> _Activity A_: According to the biodiversity text below, how large an area does the IUCN restoration barometer report document as being restored?
> _Activity B_: Summarize the biodiversity text below in two sentences.

> _Selected text_:
▼▼▼
There is an absence of significant commitments on resource mobilisation to halt biodiversity loss and to restore nature; implementation mechanisms and benefit-sharing from the use of digital sequence information (DSI) on genetic resources, she confirmed.

This relates to access to, and the fair and equitable sharing of, the benefits arising from genetic resources. The EU has called for legal certainty and clarity, while generating more benefits than costs.

It is emerging as a make-or-break issue and is a space where business and commercial interests are prominent, notably around control, access and wealth sharing from genetic data, ie breakthroughs in modern medicine, technology and food.

A new version of the global biodiversity framework text will be issued in the coming days. Countries including the EU members, US, Australia, Japan and Mexico want tougher rules, while 20 countries that harbour 70 per cent of the Earth’s biodiverse areas including Brazil, India, China, Indonesia and the Democratic Republic of Congo say finance flows must match targets, warning that a proposal for an annual $10 billion is “far from adequate”.

It is understood progress on protecting land is being made, compared to protecting the sea and oceans in a difficult scenario where marine protected areas are scarce.

On a more positive note, the International Union for Conservation of Nature (IUCN) on Sunday published its first “restoration barometer report”, documenting investments of $26bn from public and private sources across 18 countries restoring 14 million hectares of degraded landscapes – an area the size of Greece.
▲▲▲
> _Data for analysis_:
▼▼▼
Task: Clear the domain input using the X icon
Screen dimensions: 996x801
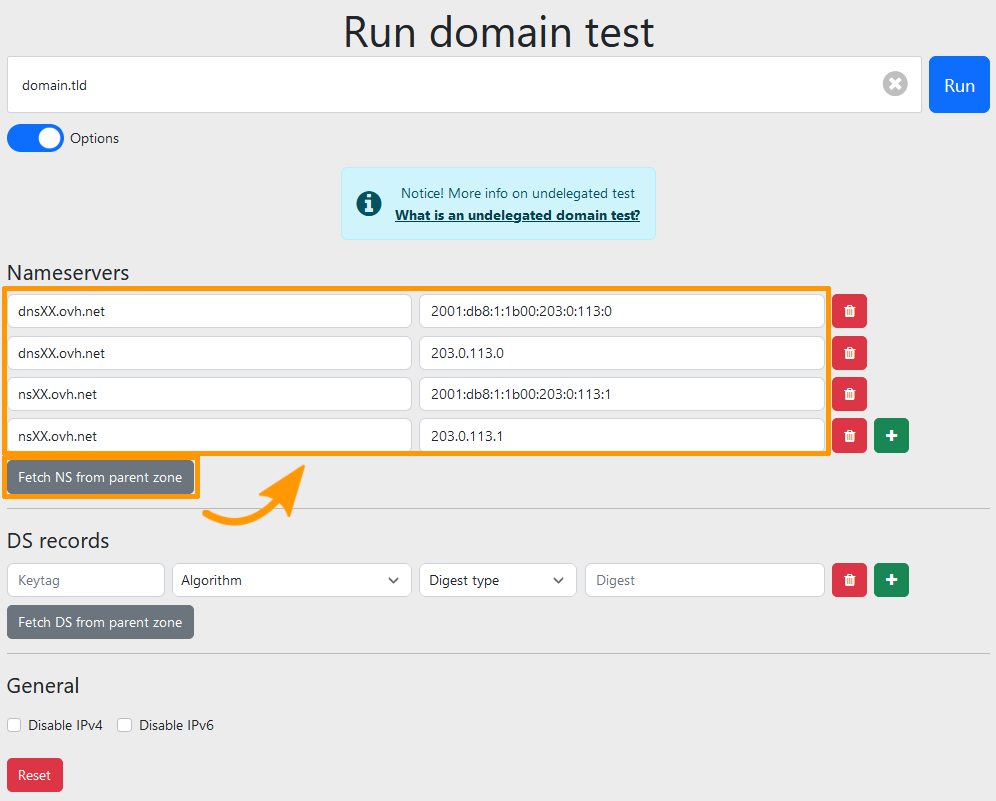Action: tap(895, 84)
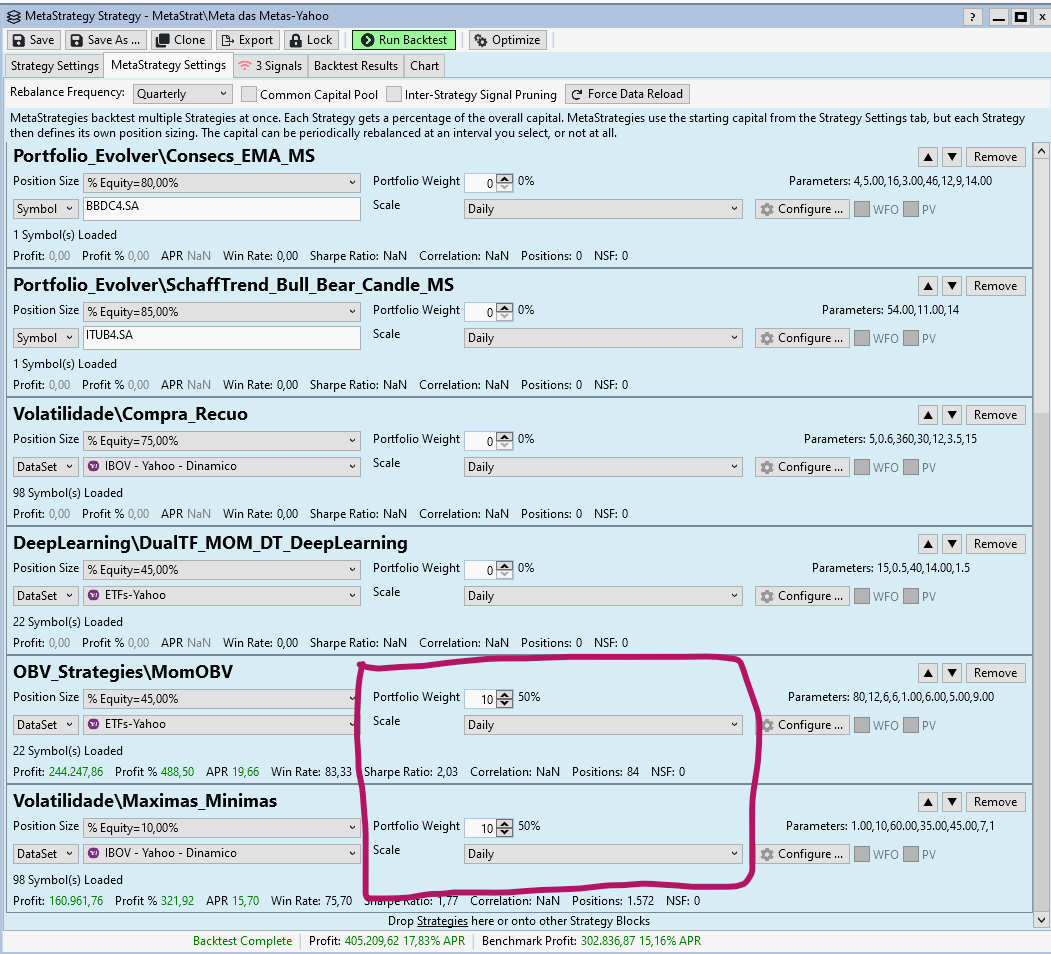This screenshot has width=1051, height=954.
Task: Check WFO box for MomOBV strategy
Action: click(x=861, y=725)
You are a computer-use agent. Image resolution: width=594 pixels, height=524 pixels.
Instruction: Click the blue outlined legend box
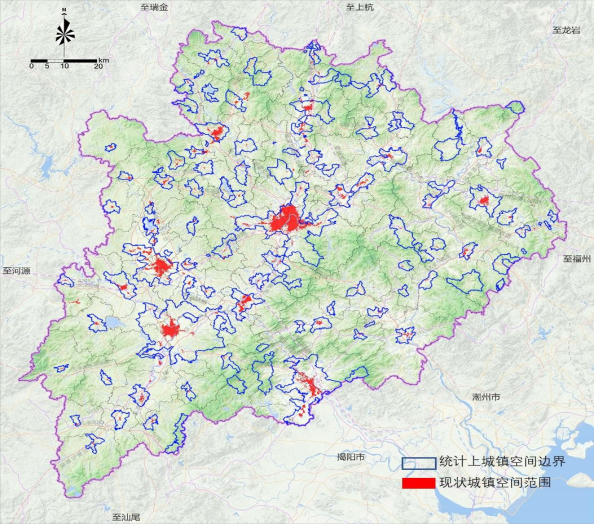click(x=419, y=463)
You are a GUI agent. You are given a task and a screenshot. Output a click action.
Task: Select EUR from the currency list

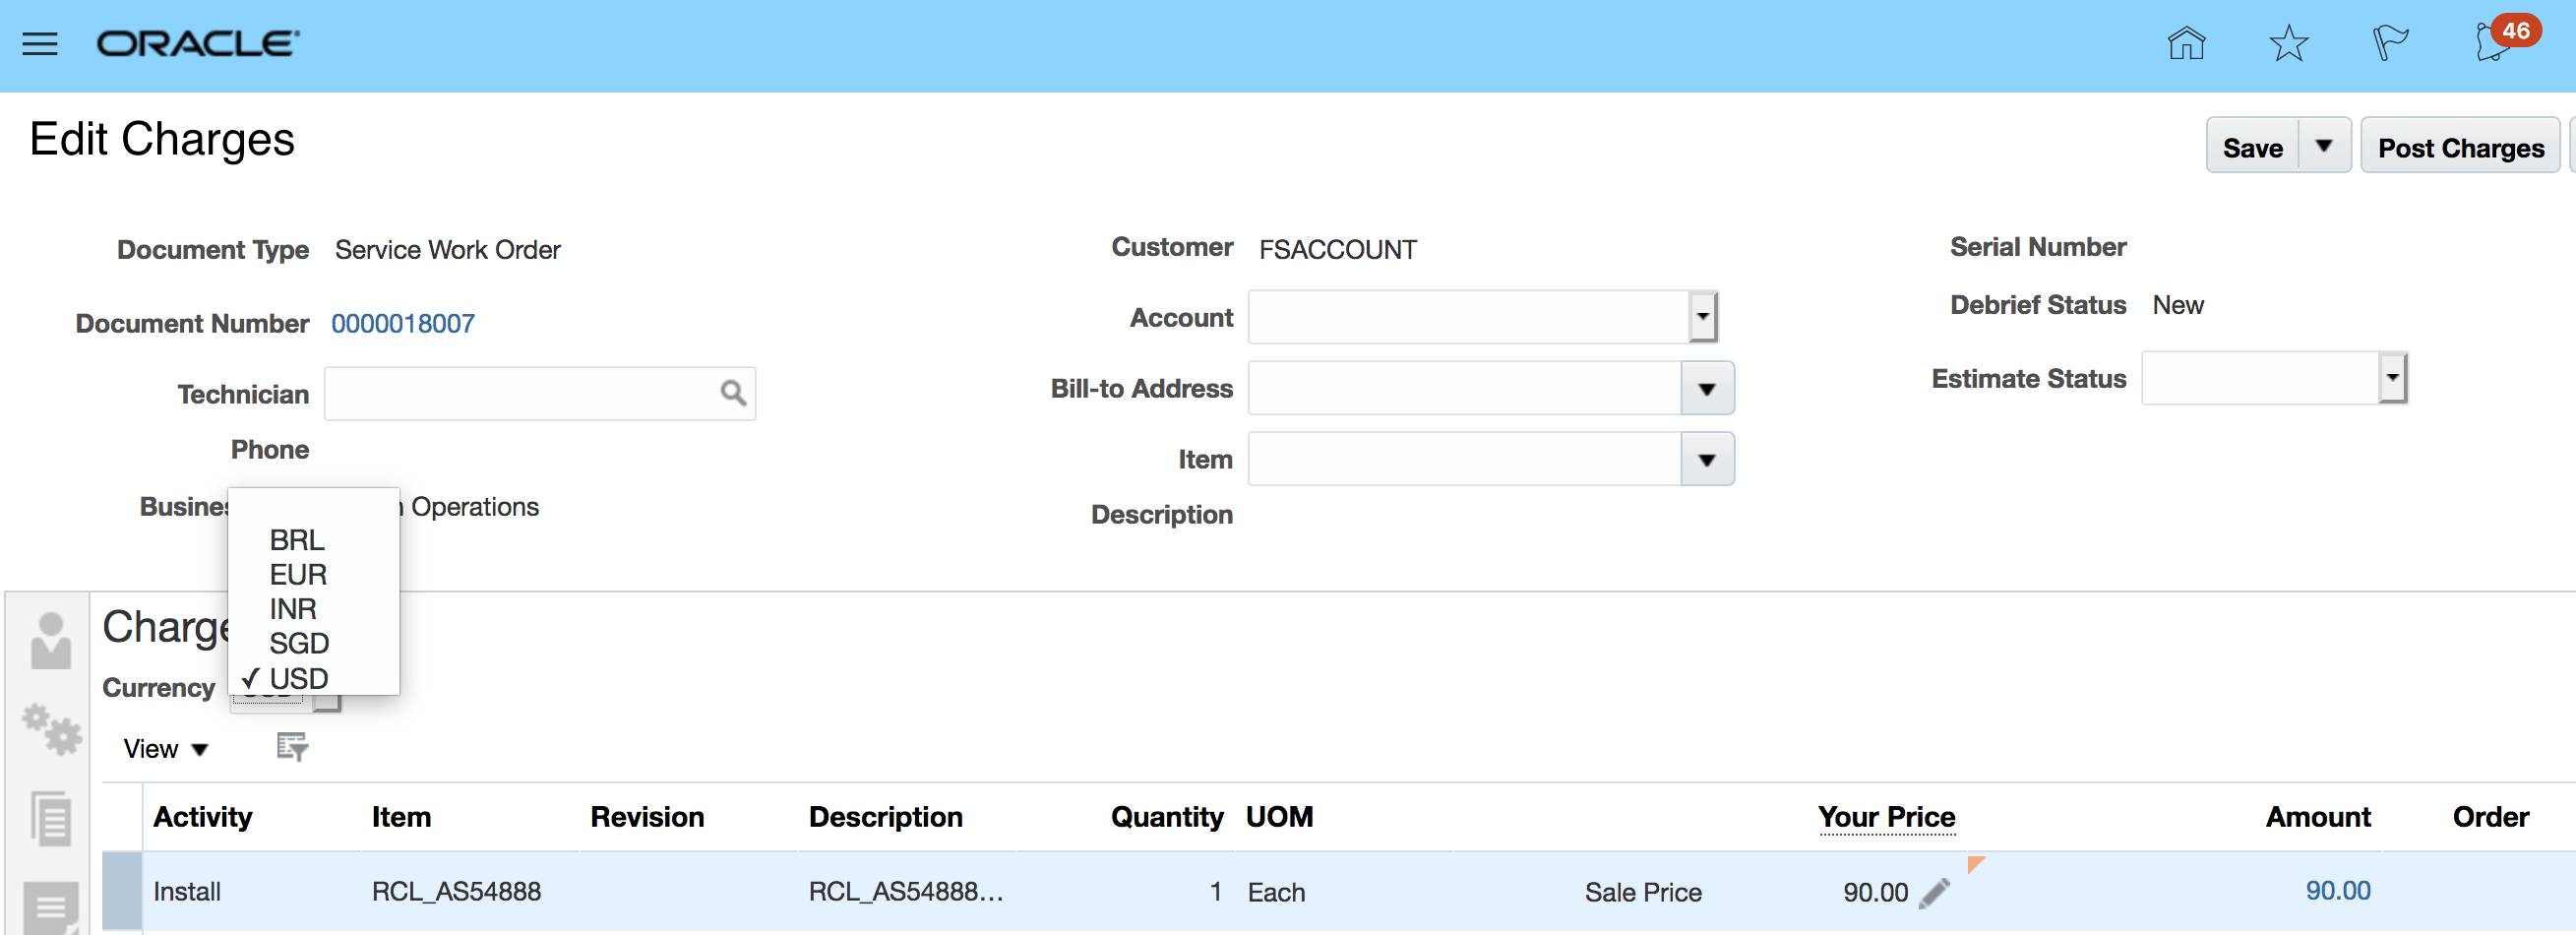pyautogui.click(x=298, y=574)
▲▲▲
> _Task output A_: 14 million hectares of degraded landscapes across 18 countries, an area the size of Greece.

> _Task output B_: The biodiversity text reports an absence of significant commitments on resource mobilization, implementation mechanisms and benefit-sharing from digital sequence information on genetic resources, which is emerging as a make-or-break issue. Countries including EU members, the US, Australia, Japan and Mexico want tougher rules, while 20 countries holding 70 percent of Earth's biodiverse areas say finance must match targets, and an IUCN report documents $26bn invested to restore 14 million hectares across 18 countries.